The 2023 MotoGP preseason is over. Exactly two weeks from now, the first race of the World Championship will begin in Portimão with the cards already dealt after the last test session on the Portuguese track: the Ducati are scary, they took 7 of the top 8 positions, with the champion Pecco Bagnaia destroying the clock, Quartararo’s Yamaha is the closest to it… and Marc Márquez with his Honda is still far behind: he closed the test in 14th position.
If the pre-season tests are to be trusted -the only possible reference-, the Ducati should not have too much opposition in the first race of the championship, on March 26. They have started the year as they finished the previous one: being the fastest bike. This winter, they have monopolized the six days of tests: first in Valencia (Luca Marini), in Sepang (Bezzecchi, Martín and Marini), and now in Portimão, with the two days dominated by Bagnaia.
The champion, of the official Ducati, impressed on the last day. He led the time table and smashed the Algarve track record – which was his, from pole position in 2021 – by 7 tenths.

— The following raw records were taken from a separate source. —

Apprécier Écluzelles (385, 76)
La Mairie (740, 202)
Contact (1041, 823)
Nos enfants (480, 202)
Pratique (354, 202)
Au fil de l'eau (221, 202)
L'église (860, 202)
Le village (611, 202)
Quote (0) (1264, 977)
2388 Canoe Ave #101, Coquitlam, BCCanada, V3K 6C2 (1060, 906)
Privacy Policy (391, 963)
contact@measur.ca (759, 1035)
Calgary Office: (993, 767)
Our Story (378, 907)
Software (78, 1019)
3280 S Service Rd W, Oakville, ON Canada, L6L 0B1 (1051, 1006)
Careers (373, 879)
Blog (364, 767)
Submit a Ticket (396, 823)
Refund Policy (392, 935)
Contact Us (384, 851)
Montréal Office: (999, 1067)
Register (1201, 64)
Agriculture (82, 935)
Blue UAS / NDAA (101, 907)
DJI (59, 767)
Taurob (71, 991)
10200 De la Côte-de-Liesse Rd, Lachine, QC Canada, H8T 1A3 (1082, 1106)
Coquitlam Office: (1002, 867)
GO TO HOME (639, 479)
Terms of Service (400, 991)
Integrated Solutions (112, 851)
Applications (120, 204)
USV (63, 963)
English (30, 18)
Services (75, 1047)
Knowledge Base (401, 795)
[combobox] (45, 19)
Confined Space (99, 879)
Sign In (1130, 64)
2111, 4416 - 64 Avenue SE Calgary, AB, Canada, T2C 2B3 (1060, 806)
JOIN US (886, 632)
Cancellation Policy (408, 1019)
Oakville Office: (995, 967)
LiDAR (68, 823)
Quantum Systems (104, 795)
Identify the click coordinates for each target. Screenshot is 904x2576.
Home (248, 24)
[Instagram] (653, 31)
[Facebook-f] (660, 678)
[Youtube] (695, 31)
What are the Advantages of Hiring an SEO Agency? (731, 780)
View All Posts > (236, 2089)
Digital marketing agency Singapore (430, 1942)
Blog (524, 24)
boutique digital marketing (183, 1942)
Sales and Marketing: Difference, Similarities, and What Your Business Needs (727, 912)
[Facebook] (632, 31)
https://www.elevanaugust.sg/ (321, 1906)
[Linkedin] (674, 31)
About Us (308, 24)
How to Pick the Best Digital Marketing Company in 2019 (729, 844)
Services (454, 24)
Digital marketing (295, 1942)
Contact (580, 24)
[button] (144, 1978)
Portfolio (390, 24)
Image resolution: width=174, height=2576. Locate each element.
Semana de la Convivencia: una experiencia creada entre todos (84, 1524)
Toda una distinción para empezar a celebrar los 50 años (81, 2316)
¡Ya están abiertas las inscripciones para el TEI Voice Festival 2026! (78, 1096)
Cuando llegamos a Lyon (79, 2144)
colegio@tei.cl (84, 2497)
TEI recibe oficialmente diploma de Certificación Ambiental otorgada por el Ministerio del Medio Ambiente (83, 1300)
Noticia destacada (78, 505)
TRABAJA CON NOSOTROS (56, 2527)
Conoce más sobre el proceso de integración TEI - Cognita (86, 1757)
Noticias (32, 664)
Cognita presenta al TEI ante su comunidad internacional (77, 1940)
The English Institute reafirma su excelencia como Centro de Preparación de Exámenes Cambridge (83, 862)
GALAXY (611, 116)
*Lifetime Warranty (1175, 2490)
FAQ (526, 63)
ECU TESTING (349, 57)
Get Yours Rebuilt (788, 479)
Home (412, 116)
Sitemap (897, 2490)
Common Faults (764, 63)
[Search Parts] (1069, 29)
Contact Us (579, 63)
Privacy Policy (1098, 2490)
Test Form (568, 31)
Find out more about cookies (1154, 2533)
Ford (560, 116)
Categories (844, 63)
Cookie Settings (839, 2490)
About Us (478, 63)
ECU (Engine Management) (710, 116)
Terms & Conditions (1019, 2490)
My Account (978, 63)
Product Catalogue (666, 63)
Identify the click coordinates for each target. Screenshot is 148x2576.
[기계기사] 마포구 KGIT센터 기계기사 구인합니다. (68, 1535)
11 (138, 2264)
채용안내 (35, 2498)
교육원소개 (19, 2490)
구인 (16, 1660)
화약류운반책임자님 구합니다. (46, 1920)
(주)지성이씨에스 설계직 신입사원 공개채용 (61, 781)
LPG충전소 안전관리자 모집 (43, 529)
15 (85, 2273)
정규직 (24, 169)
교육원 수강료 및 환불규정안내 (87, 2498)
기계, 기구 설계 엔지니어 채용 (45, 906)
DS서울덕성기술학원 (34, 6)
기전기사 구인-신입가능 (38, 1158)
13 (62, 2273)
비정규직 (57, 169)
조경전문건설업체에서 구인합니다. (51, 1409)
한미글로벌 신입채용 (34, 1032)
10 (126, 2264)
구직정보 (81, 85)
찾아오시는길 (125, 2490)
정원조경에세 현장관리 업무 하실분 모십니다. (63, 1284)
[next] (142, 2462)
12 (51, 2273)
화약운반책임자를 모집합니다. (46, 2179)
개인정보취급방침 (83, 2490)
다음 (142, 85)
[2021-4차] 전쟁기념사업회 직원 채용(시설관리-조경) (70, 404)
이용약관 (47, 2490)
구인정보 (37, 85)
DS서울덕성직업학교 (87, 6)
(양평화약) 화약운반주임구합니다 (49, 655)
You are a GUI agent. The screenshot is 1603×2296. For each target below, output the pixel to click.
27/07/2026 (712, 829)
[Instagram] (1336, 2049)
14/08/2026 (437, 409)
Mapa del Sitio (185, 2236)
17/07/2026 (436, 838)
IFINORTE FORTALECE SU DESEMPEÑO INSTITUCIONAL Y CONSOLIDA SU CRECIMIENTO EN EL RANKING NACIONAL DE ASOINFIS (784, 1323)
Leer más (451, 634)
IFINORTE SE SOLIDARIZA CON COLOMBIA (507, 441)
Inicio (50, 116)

Although, to tell the truth, up to 12 pilots exceeded that reference time. From Bagnaia to the Aprilias of Espargaró (10th), Oliveira (11th) and Viñales (12th). Symptomatically, they were left without lowering him from the Honda -Joan Mir 13th and Marc Márquez, 14th- backwards.
At Honda they trusted that the last two days of testing would serve to analyze new adjustments and parts that would bring the winged motorcycle closer to its Italian competitors. Marc Márquez was testing “great things” on the first day and on the second, the tires for the race on the 26th, he made only one time attack that provisionally brought him closer to 9th place (0.6s behind Bagnaia), but as soon as the Ducatis put on the softest compounds, Marc dropped back to 14th place, 8 tenths behind the Italian.
At least, the Catalan was able to get closer to Bagnaia from one day to the next, from 1s3 (19th on the first day) to 0s8 (14th), that is, five tenths, half a second less. Although, compared to Sepang just a month ago, the progress is not seen too much: Marc in Malaysia was 10th, 7 tenths behind Luca Marini.
Analyzing his times in long runs in the last test in Portugal, the 93 is not so far in pace with Bagnaia: he rode a run of 11 consecutive laps (a simulation of a Sprint race) with a more or less constant pace in a low 1m39s, while that Bagnaia completed two long runs (of 12 laps) with most laps in 1m38s and low 1m39s.